YOUR TASK: For each line of the data below that holds "Switch", copy the line.

====== DATA FOR THIS EXERCISE

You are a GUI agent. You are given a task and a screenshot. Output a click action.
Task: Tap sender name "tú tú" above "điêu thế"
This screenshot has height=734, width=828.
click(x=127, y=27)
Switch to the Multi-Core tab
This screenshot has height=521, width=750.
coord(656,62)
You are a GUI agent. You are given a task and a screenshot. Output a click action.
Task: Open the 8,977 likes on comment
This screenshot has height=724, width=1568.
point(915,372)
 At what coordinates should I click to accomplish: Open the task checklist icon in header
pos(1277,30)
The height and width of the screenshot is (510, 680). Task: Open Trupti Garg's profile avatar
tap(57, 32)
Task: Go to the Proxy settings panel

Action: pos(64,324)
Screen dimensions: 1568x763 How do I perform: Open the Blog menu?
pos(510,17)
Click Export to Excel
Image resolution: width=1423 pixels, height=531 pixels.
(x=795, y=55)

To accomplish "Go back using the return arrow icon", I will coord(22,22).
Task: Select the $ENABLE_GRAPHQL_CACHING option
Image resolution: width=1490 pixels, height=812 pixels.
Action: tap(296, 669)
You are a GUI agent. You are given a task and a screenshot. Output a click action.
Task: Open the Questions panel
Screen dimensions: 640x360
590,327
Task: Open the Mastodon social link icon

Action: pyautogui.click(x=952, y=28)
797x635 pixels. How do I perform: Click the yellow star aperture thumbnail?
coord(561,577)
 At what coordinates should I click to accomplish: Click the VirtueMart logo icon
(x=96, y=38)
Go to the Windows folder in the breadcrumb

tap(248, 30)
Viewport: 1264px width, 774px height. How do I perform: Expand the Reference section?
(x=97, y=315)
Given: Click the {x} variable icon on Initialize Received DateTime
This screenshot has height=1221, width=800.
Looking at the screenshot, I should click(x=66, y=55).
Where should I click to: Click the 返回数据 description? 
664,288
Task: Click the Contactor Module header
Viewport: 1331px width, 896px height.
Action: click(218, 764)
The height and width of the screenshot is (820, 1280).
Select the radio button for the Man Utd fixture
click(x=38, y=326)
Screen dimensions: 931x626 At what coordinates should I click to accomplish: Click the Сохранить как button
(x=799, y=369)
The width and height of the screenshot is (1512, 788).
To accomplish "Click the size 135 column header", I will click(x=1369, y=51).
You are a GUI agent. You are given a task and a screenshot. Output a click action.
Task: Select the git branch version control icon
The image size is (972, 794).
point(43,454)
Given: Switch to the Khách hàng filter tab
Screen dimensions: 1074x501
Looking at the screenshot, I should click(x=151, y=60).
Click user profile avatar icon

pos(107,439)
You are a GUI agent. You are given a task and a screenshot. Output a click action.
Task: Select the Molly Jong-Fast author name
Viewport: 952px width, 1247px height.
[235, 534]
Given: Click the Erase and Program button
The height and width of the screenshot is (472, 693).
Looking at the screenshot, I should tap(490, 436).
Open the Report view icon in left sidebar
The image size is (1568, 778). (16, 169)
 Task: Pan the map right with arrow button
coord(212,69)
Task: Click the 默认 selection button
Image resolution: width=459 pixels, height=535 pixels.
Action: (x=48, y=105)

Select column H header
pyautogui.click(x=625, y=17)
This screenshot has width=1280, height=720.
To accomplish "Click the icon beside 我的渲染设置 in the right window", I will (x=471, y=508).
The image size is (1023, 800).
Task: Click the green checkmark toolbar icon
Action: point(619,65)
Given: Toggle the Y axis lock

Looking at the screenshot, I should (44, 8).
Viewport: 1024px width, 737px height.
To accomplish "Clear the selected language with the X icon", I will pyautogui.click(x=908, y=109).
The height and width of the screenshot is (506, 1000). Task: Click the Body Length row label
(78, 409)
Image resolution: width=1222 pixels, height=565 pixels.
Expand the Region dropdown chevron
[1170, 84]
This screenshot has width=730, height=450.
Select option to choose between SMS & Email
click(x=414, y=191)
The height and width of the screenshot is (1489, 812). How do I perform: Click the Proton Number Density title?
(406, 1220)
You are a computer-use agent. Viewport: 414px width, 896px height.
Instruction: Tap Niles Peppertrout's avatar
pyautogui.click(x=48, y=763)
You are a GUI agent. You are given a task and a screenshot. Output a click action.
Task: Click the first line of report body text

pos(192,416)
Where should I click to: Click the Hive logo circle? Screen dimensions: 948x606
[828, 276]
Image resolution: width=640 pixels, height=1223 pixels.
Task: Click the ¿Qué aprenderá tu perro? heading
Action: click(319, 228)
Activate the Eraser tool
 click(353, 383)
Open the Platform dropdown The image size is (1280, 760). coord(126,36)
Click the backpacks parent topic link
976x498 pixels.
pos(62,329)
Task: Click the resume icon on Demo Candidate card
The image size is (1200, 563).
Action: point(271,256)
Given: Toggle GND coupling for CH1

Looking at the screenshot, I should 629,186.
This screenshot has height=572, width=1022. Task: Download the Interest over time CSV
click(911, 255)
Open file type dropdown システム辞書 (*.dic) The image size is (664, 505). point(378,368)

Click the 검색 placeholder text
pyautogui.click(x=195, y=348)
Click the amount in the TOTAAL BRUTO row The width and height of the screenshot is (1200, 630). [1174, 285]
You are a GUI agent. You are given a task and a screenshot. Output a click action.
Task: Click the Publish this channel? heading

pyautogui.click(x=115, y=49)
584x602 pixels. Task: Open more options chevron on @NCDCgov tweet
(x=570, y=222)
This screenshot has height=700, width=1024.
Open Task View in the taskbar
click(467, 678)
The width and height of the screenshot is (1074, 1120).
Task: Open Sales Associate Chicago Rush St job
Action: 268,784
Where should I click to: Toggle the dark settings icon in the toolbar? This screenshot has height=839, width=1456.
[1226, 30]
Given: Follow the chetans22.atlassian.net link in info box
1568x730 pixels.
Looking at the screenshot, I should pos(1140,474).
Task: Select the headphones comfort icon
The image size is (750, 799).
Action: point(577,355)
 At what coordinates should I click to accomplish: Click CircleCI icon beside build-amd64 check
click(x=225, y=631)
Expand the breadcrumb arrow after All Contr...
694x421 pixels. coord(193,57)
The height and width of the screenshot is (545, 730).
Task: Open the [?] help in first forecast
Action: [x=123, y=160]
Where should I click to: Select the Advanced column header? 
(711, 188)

============

SOLUTION FOR THIS TASK:
Switch to the Multi-Core tab
Given: Switch to the Khách hàng filter tab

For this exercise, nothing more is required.